The secret price for the government’s intervention in housing
Rising interest rates and a falling affordability ceiling will limit home price appreciation for a decade or more.
There is no free lunch — at least according to economists. However, if you work for the federal reserve, you truly believe you can have a free lunch. They lowered interest rates to reflate the old housing bubble, and they convinced people nobody has to pay for it. They created wealth out of thin air — that and printing about four trillion dollars.
Unfortunately, there is a price to be paid. It will either be paid by holders of wealth through currency debasement and inflation, or it will be paid by future homeowners through lower levels of home price appreciation.
Think about it — if the federal reserve could create several trillion dollars worth of real wealth in just a few short years, why did it wait so long? Why doesn’t it create wealth like that all the time? Why not keep lowering rates? Why not take rates below zero? At some level, people must recognize the events of the last few years are too good to be true.
But how will the price be paid, and by who will pay it?
The real long-term impact of interest rate reversion to the mean
Since inflation is very low, it doesn’t currently look as if currency debasement will rob holders of wealth. That means the most likely path is a slow rise in interest rates that will lower the rate of home price appreciation to a slow crawl. This slow rise in mortgage rates is a necessary reversion to the mean.
Reversion to a mean is a concept from statistics that says values return to historic norms over time. Record low mortgage rates will not last forever. Each time values get detached from the mean, they revert back over time, and when they do, house prices generally fall in line at the new equilibrium level.
In the collapse of any asset bubble, values tend to overshoot to the downside as everyone who overpaid is flushed out in wave after wave of capitulatory selling. We didn’t get that this time due to a myriad of policies and market manipulations from lenders, regulators, and politicians.
If the federal reserve had not lowered interest rates, and if government regulators hadn’t suspended mark-to-market accounting, and if lenders had not embarked on a can-kicking loan modification policy to dry up MLS inventory, the housing market would have crashed far lower than it did.
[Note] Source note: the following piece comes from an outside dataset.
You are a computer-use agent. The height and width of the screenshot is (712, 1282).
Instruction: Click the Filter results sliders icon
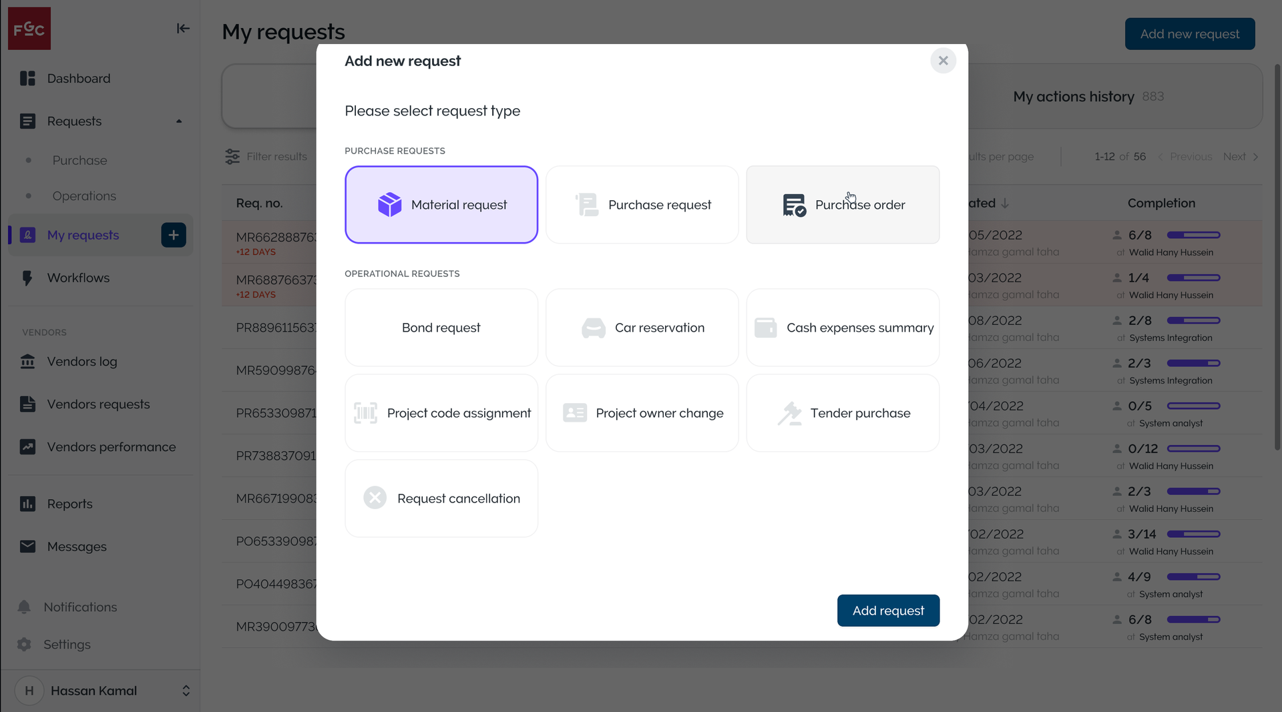pyautogui.click(x=232, y=157)
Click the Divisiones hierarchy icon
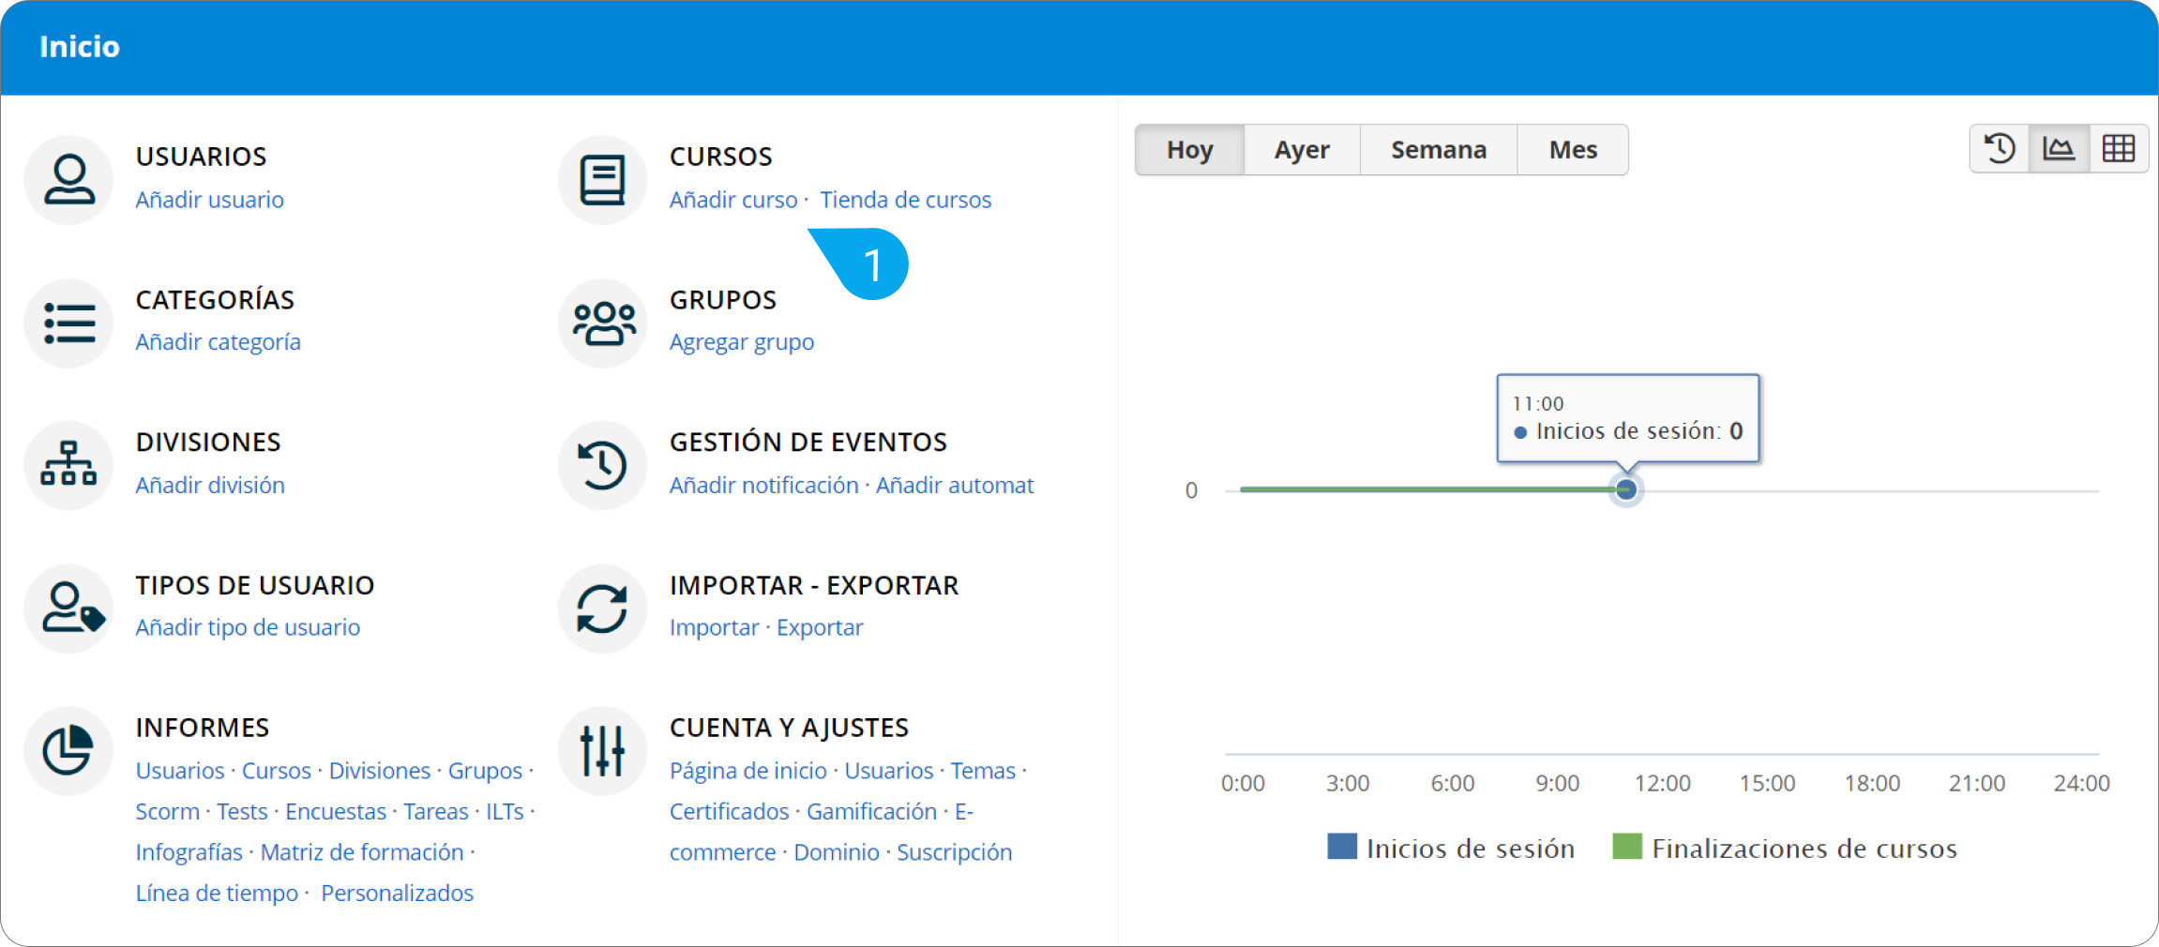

If the overshoot to the downside from rental parity were extrapolated to fundamental value, house prices in Orange County would have dipped well below $300,000.
Forestalling the disaster by artificially lowering interest rates means a longer and more painful period of reversion to the mean ahead. The chart below is one potential way it could play out. Of course, Mortgage interest rates may not go up and housing may prosper.
Interest rates must rise from about 4.5% to 7% to reach historic norms. If this happens over a 7 year period — which is a very gentle rise — rental parity will still fall from its current level even as rents and fundamental values rise. Since rental parity will serve as a more rigid ceiling on appreciation in the future, when prices rise beyond this barrier, it will serve as a major drag on appreciation.
House prices may rise above the affordability ceiling over the next few years for two reasons:
First, the percentage of all-cash buyers is near record highs. All-cash buyers are not constrained by financing, so the affordability ceiling does not apply to them.
After a few years, lenders will liquidate enough of their bad loans that they will effectively lose control of the supply. Once organic sellers take over, sales volumes should increase, and sales prices will have to adjust to levels financed buyers can afford.
Plus, all-cash investors will start looking for the exits in a few years, and when they do, they too will need to find a financed buyer. Many all-cash investors may choose to keep holding their properties to get a better price, but with the ongoing pressure of rising rates, some will lose patience and get out while they are still ahead.
The bottom line is that the falling affordability ceiling will be a drag on future appreciation. Unless the magic appreciation fairy finds a new mechanism to push prices higher, this cycle of bubble reflation will be shorter than previous real estate rallies.
Once interest rates revert to the mean, and once the market adjusts to this new equilibrium, we will finally reach a state of market normalcy similar to the 1993 to 1999 period. Perhaps by 2020 we may finally be past the excesses of the housing bubble.